Get all video frames in workspace (yellow rectangle) showed when is getting video stream.

In [None]:
def get_workspace(video_frames, window=True):
  window_frames = []

  if window:
    for img in video_frames:
      window_frames.append(img[50:350, 300:580].copy())
  else:
    window_frames = video_frames

  return window_frames

## ***3. DATA OUTPUT***

Data output, renderize video and create it.

### ***3.1. EXPORT VIDEO***

Export video.

In [None]:
import moviepy.video.io.ImageSequenceClip

def create_video(frames, fps, filename):
  clip = moviepy.video.io.ImageSequenceClip.ImageSequenceClip(frames, fps=fps)
  clip.write_videofile(filename)

### ***3.2. RENDERIZE VIDEO***

Renderize video, this is draw join skeleton draw with finger count to main complete frame, let's remember that we are working on workspace window (that's a segment of the complete frame), so, we have to join it.

In [None]:
def join_skeleton(video_frames, skeleton_frames, finger_amount, window):

  out_frames = []
  vid_frame = []

  for i, keypoints_frame in enumerate(skeleton_frames):
    if window:
      vid_frame = cv2.cvtColor(video_frames[i].copy(), cv2.COLOR_BGR2RGB)
      vid_frame[50:350, 300:580] = keypoints_frame
      if i >= (len(video_frames)-len(finger_amount)):
        cv2.putText(vid_frame, finger_amount[i - (len(video_frames) - len(finger_amount))], (5, 30), cv2.FONT_HERSHEY_SIMPLEX, 1, (0, 0, 255), thickness=4)
      out_frames.append(vid_frame)
    else:
      out_frames = skeleton_frames

  return out_frames

## ***4. SOLUTIONS***

We make a proposal, to make two different subsystems to each proccess (finger count and keypoints detection)

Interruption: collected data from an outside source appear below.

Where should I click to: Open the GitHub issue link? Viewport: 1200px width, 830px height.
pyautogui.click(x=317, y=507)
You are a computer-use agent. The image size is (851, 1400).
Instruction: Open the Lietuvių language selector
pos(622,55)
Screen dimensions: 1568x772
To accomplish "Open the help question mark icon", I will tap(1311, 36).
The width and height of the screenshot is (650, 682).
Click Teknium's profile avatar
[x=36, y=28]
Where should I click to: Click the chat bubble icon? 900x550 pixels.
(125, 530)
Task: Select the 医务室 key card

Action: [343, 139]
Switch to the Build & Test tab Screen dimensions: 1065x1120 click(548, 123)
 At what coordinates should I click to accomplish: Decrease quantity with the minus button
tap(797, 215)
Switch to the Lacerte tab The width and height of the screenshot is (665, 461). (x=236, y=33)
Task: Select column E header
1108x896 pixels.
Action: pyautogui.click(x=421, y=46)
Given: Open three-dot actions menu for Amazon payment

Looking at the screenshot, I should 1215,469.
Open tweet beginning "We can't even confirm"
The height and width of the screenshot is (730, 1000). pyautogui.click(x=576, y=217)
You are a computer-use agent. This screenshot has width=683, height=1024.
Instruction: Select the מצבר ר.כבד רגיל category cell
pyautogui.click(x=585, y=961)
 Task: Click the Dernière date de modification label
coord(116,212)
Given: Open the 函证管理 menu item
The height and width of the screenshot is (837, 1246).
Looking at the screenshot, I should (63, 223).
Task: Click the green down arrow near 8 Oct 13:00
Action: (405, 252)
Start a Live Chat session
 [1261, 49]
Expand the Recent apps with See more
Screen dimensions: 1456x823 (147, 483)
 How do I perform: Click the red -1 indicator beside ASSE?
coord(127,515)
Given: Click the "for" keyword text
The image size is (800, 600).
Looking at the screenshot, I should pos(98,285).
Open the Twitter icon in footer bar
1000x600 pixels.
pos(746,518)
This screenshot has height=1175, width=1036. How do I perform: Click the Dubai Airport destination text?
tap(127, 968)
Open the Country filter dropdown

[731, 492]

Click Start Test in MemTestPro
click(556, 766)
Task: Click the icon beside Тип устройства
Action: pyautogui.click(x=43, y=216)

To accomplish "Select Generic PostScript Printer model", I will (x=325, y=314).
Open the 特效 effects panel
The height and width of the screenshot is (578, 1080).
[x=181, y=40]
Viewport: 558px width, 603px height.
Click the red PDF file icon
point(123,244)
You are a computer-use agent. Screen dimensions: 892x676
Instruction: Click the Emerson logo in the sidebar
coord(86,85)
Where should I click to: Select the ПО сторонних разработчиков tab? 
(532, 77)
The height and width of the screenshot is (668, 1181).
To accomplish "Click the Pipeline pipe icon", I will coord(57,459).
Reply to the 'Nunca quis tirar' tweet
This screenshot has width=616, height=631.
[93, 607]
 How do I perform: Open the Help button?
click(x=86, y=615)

### ***4.1. FINGER COUNT***

Get finger amount. <br>
[<font color='blue'><i>**See documentation**<i></font>](https://github.com/JhonHader/HAND-KEYPOINTS-DETECTION)

In [None]:
def count_fingers(hand_frames):

  bg = None
  finger_amount = []

  bg = cv2.cvtColor(hand_frames[0], cv2.COLOR_BGR2GRAY)
  
  for frame in hand_frames[1:]:

    # Determinar la región de interes
    ROI = frame
    grayROI = cv2.cvtColor(ROI, cv2.COLOR_BGR2GRAY)

    # Región de interés del fondo de la imagen
    bgROI = bg

    # Determinar la imagen binaria (background vs foreground)
    dif = cv2.absdiff(grayROI, bgROI)
    _, th = cv2.threshold(dif, 30, 255, cv2.THRESH_BINARY)

    # Opening y closing
    th = cv2.morphologyEx(th, cv2.MORPH_OPEN, np.ones((3, 3), np.uint8))
    th = cv2.morphologyEx(th, cv2.MORPH_CLOSE, np.ones((7, 7), np.uint8))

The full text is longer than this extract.